During
execution, current x86 processors employ a few extra decoding steps to split most instructions into smaller pieces called micro-operations. These are then handed to a
control unit that buffers and schedules them in compliance with x86-semantics so that they can be executed, partly in parallel, by one of several (more or less specialized)
execution units. These modern x86 designs are thus
pipelined,
superscalar, and also capable of
out of order and
speculative execution (via
branch prediction,
register renaming, and
memory dependence prediction), which means they may execute multiple (partial or complete) x86 instructions simultaneously, and not necessarily in the same order as given in the instruction stream.
[13] Intel's and AMD's (starting from
AMD Zen) CPUs are also capable of
simultaneous multithreading with two
threads per
core (
Xeon Phi has four threads per core) and in case of Intel
transactional memory (
TSX).
When introduced, in the mid-1990s, this method was sometimes referred to as a "RISC core" or as "RISC translation", partly for marketing reasons, but also because these micro-operations share some properties with certain types of RISC instructions. However,
traditional microcode (used since the 1950s) also inherently shares many of the same properties; the new method differs mainly in that the translation to micro-operations now occurs asynchronously.
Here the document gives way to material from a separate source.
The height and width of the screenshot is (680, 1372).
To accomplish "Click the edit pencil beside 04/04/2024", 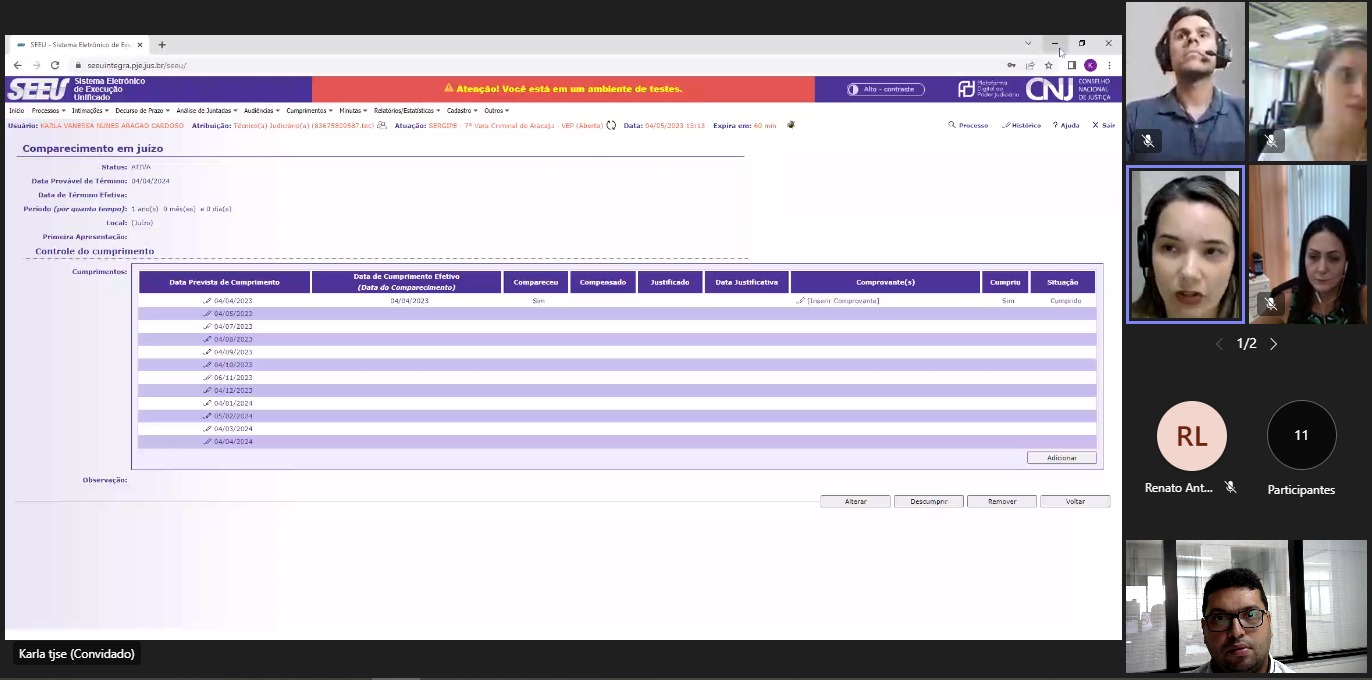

Not having to synchronize the execution units with the decode steps opens up possibilities for more analysis of the (buffered) code stream, and therefore permits detection of operations that can be performed in parallel, simultaneously feeding more than one execution unit.
The latest processors also do the opposite when appropriate; they combine certain x86 sequences (such as a compare followed by a conditional jump) into a more complex micro-op which fits the execution model better and thus can be executed faster or with less machine resources involved.